Limitations include NP-hardness of cardinality-constrained selection, scalability bottlenecks in kernel-based proxy steps, and practical challenges in dynamically tuning memory buffers and algorithmic tolerances.
5. Architectural Adaptation and Stability Mechanisms
Recent frameworks extend BCL to enable architectural adaptation at each task boundary. The upper-level selects optimal architecture via derivative-free local search, while the lower-level computes weights—ensuring stability and continued performance as the data distribution shifts. Low-rank transfer mechanisms efficiently transplant learned features to new architectures, preventing knowledge loss at transition points (Hahn et al., 27 Jan 2026).
Stability during online CL is further promoted by bilevel hypernetworks (e.g., Dual-CBA), splitting bias correction into class-specific and agnostic adaptors, stabilizing output probabilities across abrupt distribution changes. Incremental Batch Normalization (IBN) addresses feature shift by freezing moving averages during adaptation and recomputing them only over balanced buffer batches (Wang et al., 2024).
6. Empirical Evidence and Comparative Results
Empirical studies of BCL demonstrate substantial gains over classical CL, memory replay, and meta-learning approaches:
| Method | PermMNIST ACC (%) | CIFAR-100 ACC (%) | Forgetting FM (%) |
|---|---|---|---|
| ER (baseline) | 78.5 | 62.2 | 7.7 |
| BCL-Dual | 92.8 | 67.8 | 2.8 |
| Dual-CBA (ER) | - | 29.1 | 8.9 |
| BiCL | - | - | - |
| Bilevel coreset | 79.3 | 37.6 | - |
BCL formulations yield higher average test accuracy and lower forgetting across a wide spectrum of datasets (MNIST, CIFAR, miniImageNet, Split CUB). Architectural search plus low-rank transfer smooths performance over task boundaries, and bilevel coreset selection improves buffer efficiency relative to uniform or heuristic sampling (Hahn et al., 27 Jan 2026, Pham et al., 2020, Borsos et al., 2020, Shaker et al., 2020, Wang et al., 2024).

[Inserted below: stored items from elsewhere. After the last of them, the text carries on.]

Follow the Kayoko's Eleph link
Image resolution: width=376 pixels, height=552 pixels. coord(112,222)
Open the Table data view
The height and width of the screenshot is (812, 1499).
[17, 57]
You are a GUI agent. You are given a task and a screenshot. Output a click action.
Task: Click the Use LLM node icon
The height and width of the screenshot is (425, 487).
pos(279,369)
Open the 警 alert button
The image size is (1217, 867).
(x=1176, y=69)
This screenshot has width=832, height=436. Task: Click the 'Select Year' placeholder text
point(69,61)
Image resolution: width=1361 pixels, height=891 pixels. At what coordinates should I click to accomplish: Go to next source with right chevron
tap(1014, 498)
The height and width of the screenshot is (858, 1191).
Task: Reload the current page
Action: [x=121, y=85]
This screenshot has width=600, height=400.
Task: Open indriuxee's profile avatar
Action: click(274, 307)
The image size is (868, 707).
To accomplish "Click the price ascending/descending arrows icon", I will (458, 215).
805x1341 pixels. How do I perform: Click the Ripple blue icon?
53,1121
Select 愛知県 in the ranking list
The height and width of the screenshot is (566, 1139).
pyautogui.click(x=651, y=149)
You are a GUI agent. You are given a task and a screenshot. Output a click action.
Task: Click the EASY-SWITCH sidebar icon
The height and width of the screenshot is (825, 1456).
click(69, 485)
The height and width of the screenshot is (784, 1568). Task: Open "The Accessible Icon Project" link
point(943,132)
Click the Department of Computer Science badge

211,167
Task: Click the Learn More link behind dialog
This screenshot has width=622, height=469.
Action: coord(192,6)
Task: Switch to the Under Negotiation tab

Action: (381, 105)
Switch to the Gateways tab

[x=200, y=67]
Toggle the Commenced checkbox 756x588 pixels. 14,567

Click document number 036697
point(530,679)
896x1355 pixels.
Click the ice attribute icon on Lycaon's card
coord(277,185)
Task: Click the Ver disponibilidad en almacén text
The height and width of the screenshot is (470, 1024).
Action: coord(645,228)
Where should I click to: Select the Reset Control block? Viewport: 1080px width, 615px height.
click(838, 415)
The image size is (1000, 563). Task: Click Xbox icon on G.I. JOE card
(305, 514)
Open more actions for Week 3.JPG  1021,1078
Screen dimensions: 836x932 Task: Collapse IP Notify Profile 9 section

7. Future Directions and Limitations
Open challenges in BCL include:
- Second-order optimization schemes: Improving fidelity of outer loop updates may further boost generalization but incurs computational costs (Pham et al., 2020).
- Adaptive memory allocation: Dynamic tuning of replay vs. generalization buffers and informed shrinking of coresets can optimize performance under stricter resource constraints (Borsos et al., 2020).
- Task-agnostic class-incremental learning: Extending the dual-memory and bilevel optimization paradigm to settings lacking explicit task boundaries or labels (Pham et al., 2020).
- Biologically-inspired consolidation: Enhancing synaptic stability mechanisms and integrating more sophisticated distillation or elastic weight consolidation in the hierarchical loop (Pham et al., 2020).
- Scalable kernel-proxy models: Accelerating coreset selection for deep networks with larger buffer sizes (Borsos et al., 2020).
BCL unifies multiple strands of continual, meta-, and architecture learning through rigorous hierarchical optimization, principled memory management, and theoretically justified stability mechanisms. Its empirical efficacy and extensibility position it as a central paradigm in continual learning research.